Having already stopped in seven locations that have taken in countries as far afield as Hong Kong, South Africa and the United Arab Emirates, the penultimate weekend of rugby will feel a lot closer to home. May 4th will see the start of the Emirates Airline Glasgow Sevens, where the world’s top 15 sides – as well as Rugby Sevens World Cup hosts Russia – will play for the last few available points. The Scottish meeting has an added twist, however, as it is the last chance for the lower teams to avoid the dreaded relegation play-offs.
Teams placed 13th, 14th and 15th after Glasgow will be forced to defend their status as ‘core’ teams when the action moves to Twickenham in London. The unlucky sides will face off against Asian champions Hong Kong, plus Russia, Zimbabwe, Tonga and Georgia for three available places in the 2013-14 season. As it stands, Portugal and Spain are almost certain to be making up two of those numbers, but the remaining place may well be a toss-up between Scotland and the United States.

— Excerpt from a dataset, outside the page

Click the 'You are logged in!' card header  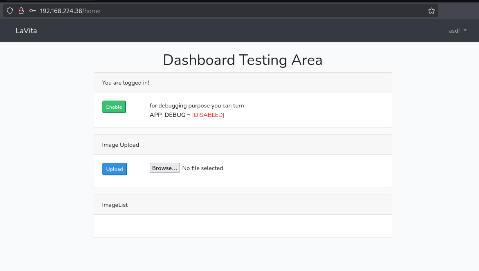coord(243,83)
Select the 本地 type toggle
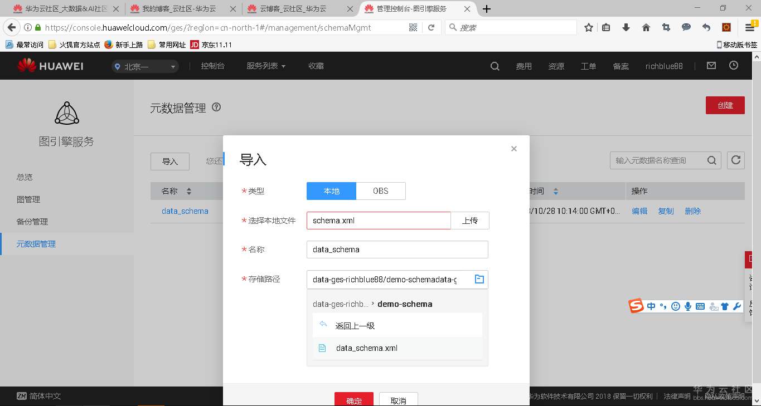This screenshot has height=406, width=761. [331, 190]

Scotland’s recent form has belied their current place in the standings. Although they’ve failed to win any silverware this calendar this year, Scotland have three times reached the final of the Plate competition (the second tier out of four), only to fall at the final hurdle to the likes of USA, Canada and New Zealand. Part of their struggles can be discovered in their performance in Hong Kong, where Scotland only reached the semi-finals of the Shield tournament, the lowest of the four competitions. They’re now in a precarious position heading into their home leg, a points tally on par with the United States that is the only thing protecting them.

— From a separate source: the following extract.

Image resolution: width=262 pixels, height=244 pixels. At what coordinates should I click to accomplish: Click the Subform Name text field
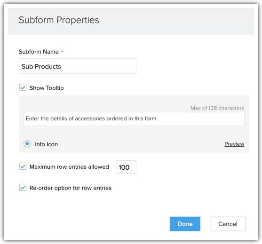coord(78,66)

The pools have already been drawn up for the showdown and it’s another tough ask for Scotland. They find themselves squaring up to old enemies England, with league leaders New Zealand lurking in the opening match. England’s first game is against Portugal, who they demolished 40-0 in Tokyo last weekend. Wales have their own challenges over in Group D, as they wait to meet up with France, USA and Russia.

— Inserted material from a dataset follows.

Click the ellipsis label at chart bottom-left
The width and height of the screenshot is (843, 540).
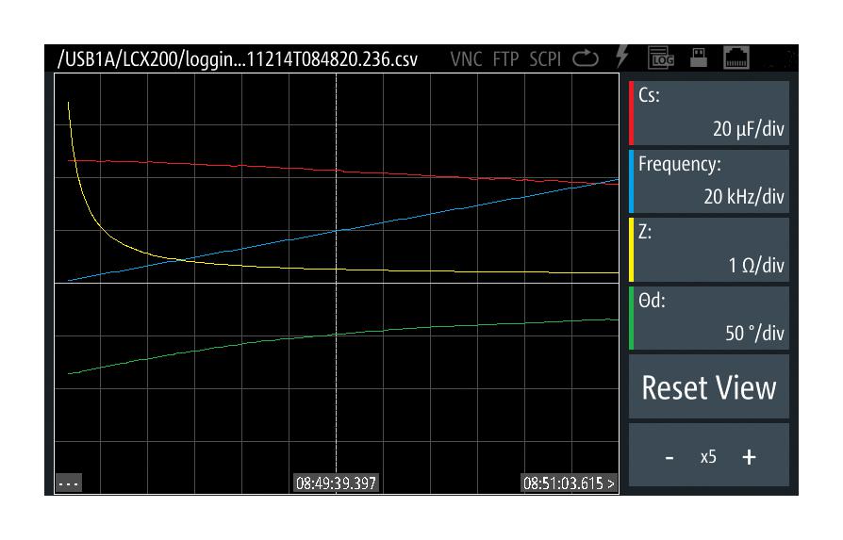(x=69, y=483)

England are practically safe from the relegation tussle and it’s no surprise they’re already turning their attention towards next season. In the lead-up to the campaign that takes in the FIRA/AER European GP Series, the 2014 Commonwealth Games and, of course, next season’s World Series, England have recently announced the signings of three new players, the biggest of which being former England U20 captain Alex Gray. Having played alongside future stars Owen Farrell and Joe Launchbury, the London Irish player has committed to the Sevens format at a time when the Olympics are already beginning to loom. He’ll be joined by Championship players Luke Fielden and Phil Burgess from Newcastle Falcons and Cornish Pirates, respectively,
Now a recognisably global sport, it might not take for long for many to switch from the 15-a-side game in a bid for glory. The union senior side is a tough one to break into and the prospect of playing for Great Britain at Rio may be too much to turn down. It’s telling, though, that it’s not really anyone’s long-term career plan. “Sevens is always something I’d wanted to be involved in and while I can see myself returning to 15s at some time in the future it is a great way of developing my game,” Gray told the RFU. “England Sevens operate in a high-pressure environment wherever they play around the world and it’ll be a great way to test myself and my skills.”
A test, then, but little more. Representing England at the Six Nations and Rugby World Cup may always be a higher honour than being part of Team GB, but the addition of young blood into a mediocre sevens side is vital for England’s prospects at the Glasgow Commonwealth Games. They topped their group in 2010, before edging Samoa in the quarter-finals, but were unlucky to be drawn against the powerhouses of New Zealand next, who would eventually nab the gold medal. Losing to South Africa in the bronze medal match meant they were unable to come close to improving on their silver in 2006.
Before all that, Wales look to defend their crown at the World Cup in Russia this June but, with this likely to be the last edition, it’s become a drop in the ocean to what awaits the unified Great Britain team in three years.